Esse pedido de compartilhamento de provas, aliás, é extensivo também à comissão de investigação no Senado.

Eventual processo depende de aval da Câmara

Vale ressaltar que essa etapa de inquéritos não incorre em nenhum tipo de sanção ou penalidade aos envolvidos, incluindo o presidente Bolsonaro, e nem garante que ele ou qualquer dos investigados será alvo de uma denúncia da PGR.

"Se a PGR analisar todos os fatos, analisar a queixa-crime, provavelmente vai proceder a uma investigação, como se faz com qualquer crime, com o auxílio fundamental da Polícia Federal. Se, na sequência, tiver indícios suficientes de autoria e materialidade do crime, a PGR vai apresentar uma denúncia junto ao STF", afirma Vera Chemim, advogada e mestre em Direito Público.

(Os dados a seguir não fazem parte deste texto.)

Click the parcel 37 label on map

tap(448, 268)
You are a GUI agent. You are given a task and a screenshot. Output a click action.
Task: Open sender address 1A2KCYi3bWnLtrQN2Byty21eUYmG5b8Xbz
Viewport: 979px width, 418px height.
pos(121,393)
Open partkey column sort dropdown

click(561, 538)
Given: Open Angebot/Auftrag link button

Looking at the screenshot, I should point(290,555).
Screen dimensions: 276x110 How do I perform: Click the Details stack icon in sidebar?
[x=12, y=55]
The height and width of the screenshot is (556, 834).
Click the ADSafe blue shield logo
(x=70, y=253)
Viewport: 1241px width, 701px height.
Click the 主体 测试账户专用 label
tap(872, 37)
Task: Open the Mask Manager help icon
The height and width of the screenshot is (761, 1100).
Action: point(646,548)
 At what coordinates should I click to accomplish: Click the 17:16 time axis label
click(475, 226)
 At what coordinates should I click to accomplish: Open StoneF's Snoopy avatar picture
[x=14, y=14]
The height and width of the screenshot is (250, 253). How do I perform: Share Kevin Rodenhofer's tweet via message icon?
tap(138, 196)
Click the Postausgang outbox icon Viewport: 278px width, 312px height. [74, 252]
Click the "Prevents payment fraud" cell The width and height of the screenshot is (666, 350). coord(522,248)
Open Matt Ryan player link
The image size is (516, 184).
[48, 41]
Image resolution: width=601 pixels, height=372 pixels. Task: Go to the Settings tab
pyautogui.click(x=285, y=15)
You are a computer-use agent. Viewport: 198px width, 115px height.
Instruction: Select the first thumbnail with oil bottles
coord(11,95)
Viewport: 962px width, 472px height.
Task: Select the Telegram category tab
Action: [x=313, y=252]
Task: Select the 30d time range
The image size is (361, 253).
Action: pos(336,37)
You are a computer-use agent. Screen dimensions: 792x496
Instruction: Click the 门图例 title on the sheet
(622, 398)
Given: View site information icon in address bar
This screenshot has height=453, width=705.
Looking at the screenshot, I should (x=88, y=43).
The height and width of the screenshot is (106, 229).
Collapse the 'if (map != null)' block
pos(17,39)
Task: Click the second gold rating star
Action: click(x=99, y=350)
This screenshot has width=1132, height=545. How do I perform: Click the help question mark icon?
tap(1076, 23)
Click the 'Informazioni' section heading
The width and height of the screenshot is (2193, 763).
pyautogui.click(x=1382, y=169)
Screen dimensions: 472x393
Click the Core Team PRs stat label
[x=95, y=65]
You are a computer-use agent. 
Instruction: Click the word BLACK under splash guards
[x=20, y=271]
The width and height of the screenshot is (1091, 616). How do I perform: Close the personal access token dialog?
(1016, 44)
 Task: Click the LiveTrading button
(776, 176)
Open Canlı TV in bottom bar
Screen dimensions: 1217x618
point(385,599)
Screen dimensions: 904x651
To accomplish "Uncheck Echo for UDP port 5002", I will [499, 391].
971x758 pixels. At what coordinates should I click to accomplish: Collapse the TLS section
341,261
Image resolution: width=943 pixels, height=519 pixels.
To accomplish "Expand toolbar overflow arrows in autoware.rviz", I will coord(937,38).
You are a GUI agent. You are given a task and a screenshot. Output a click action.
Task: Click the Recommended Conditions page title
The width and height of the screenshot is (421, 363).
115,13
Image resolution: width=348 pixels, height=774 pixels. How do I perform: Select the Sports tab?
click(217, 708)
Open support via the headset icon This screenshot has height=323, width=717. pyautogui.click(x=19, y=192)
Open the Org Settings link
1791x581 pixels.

Além disso, numa próxima etapa, se decidir processar o presidente por prática de crime comum, a PGR deve apresentar uma denúncia ao STF, a quem cabe o julgamento desses casos. O STF, no entanto, precisa de autorização prévia da Câmara dos Deputados para dar andamento ao processo.

Dessa forma, seria papel do atual presidente da Câmara, o deputado Arthur Lira (PP-AL) levar o caso ao Plenário – também é feita uma avaliação pela Comissão de Constituição e Justiça (CCJ), mas ela é apenas uma instrução.

No Plenário da Câmara, a votação é feita por chamada nominal e são necessários os votos de 2/3 dos deputados (342) para que seja aprovada a autorização de abertura de processo contra o presidente da República. Sem isso, o caso é arquivado, e o processo na Justiça fica suspenso até o término do mandato presidencial.